AlliedBarton
- Type: Private
- Industry: Security
- Founded: 1957 Pittsburgh, Pennsylvania, U.S.
- Defunct: 2017
- Fate: Merged with Universal Services of America
- Successor: Allied Universal
- Headquarters: Conshohocken, Pennsylvania, U.S.
- Website: alliedbarton.com (archived 2013)

= AlliedBarton =

Facility services and security company

AlliedBarton was a security company based in Conshohocken, Pennsylvania, a suburb of Philadelphia. The company was founded in 1957 as Allied Security. In 2016 it merged with a security and janitorial services company, Universal Services of America of Santa Ana, California forming Allied Universal.

==History==
AlliedBarton began as Allied Security in 1957 in Pittsburgh, a provider of contracted security guards and related services.

In 2000, King of Prussia, Pennsylvania-based Spectaguard acquired Allied Security and took on the Allied Security name. The new company was reportedly the fourth largest security company in the United States, as well as the largest privately held security company in the U.S.

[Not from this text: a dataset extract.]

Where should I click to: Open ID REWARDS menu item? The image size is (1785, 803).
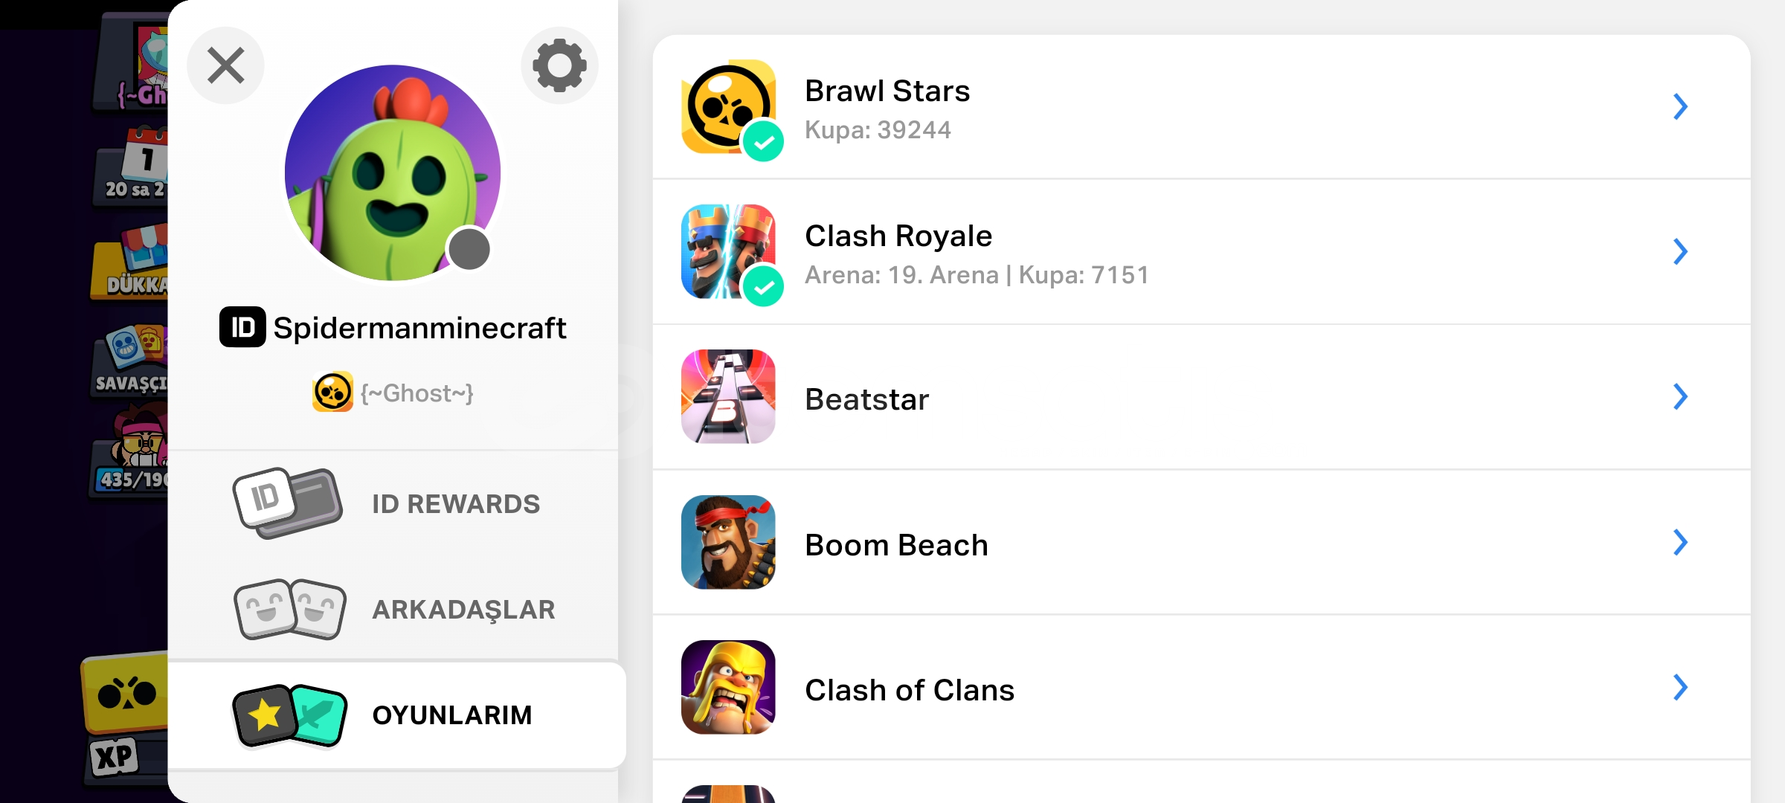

In 2004, Allied Security acquired Security Systems Inc. (SSI) of Malden, Massachusetts north of Boston and Atlanta-based Barton Protective Services to form AlliedBarton Security Services-creating the largest American-owned contract security services company in the United States. In 2004 and also in 2008, Allied Barton bid but failed to acquire M & M Investigations & Enforcement Bureau of Toledo, Ohio. In 2006, AlliedBarton acquired San Antonio, Texas-based Initial Security, a guard company, for $73.6 million. In 2008, The Blackstone Group of New York City acquired AlliedBarton, for an undisclosed amount. In July 2015, Paris-based private investment firm Wendel acquired AlliedBarton from The Blackstone Group for US$1.67 billion.

In 2016, AlliedBarton and Universal Services of America merged to form Allied Universal. In February 2017, the company officially began operations under its new name. After the merger, Allied Universal is considered to.be the largest security company in North America.

==Services==

AlliedBarton provided uniformed security services.